Materiais e processo de fabricação
As madeiras que Cláudio mais usa para confeccionar suas rabecas são cedro e praíba. “Primeira coisa que a gente tem que fazer é desenhar e pensar como vai ser a rabeca. Criar os moldes tanto do corpo quanto do braço, os “efes” ou “cês”, os espelhos. Tudo isso tem que ser feito com desenho e geometria. Depois disso, a gente vem para as madeiras. Pegamos as madeiras brutas que viram pranchas ou tábuas, que vão virar o tampo e o fundo do instrumento, que ficam colados em uma forma para receber as laterais do instrumento, para depois receber o tampo e depois o braço”, detalha.
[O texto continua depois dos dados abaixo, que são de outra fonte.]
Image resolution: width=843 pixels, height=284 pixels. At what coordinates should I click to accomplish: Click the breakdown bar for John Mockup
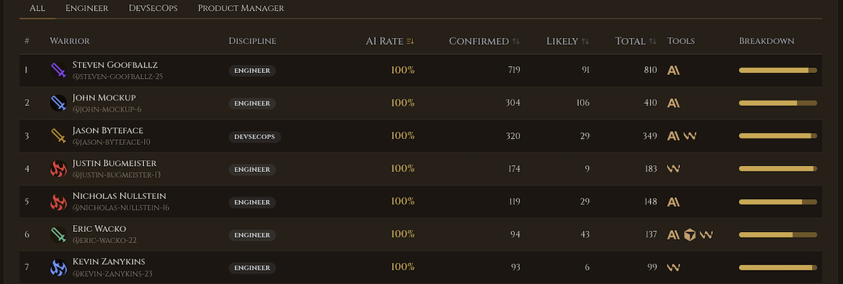[x=778, y=103]
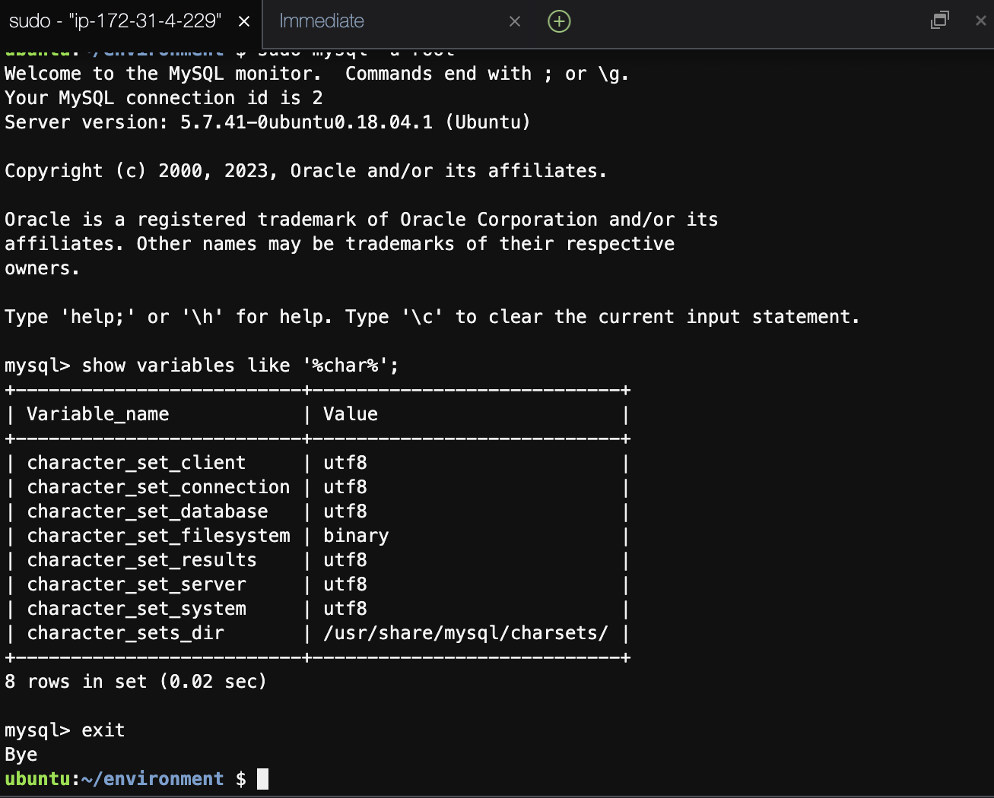This screenshot has height=798, width=994.
Task: Click the blinking terminal cursor block
Action: 262,778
“Por fim, tiramos da forma, colamos o braço até fechar o corpo do instrumento para fazer as peças menores, que são o estandarte, o espelho e a cravelha para afinação, até montar, passar a corda, criar o arco, passar o breu na corda e depois poder tocar”, explica fazendo parecer simples um processo minucioso que leva dias para ser concluído. Antes, sem o maquinário e com ferramentas rústicas, Cláudio passava quase um mês para fazer uma rabeca. Hoje, trabalhando oito horas por dia, ele termina um instrumento em oito a dez dias.
As cinco cordas e o desapego
Cláudio Rabeca foi um dos primeiros rabequeiros a adaptar a sua rabeca com cinco cordas. “Fabriquei com cinco cordas por causa da extensão. Para ter uma nota mais aguda pela necessidade do repertório. Eu comecei a fazer show de frevo e tocar choro e como a rabeca a gente toca no peito, fica muito preso a uma primeira posição. Por isso eu não conseguia atingir notas agudas. Aí eu coloquei uma quinta corda mais aguda para atingir essas notas”, conta.
“Dá um certo orgulho de tocar um instrumento que você próprio constrói e me abre a possibilidade e diminui o meu apego pelo instrumento. É muito louco isso, mas eu já vendi rabeca que fiz e estava tocando só porque sabia que podia fazer outra igualzinha ou melhor”, brinca.
Hoje, a vida de Cláudio é inteiramente dedicada a esse instrumento que aprendeu a amar, tocar e construir. “São três ramos que são meu ganha pão: meu trabalho e minha vida e todos com a rabeca no meio: a construção as aulas de rabeca e os shows.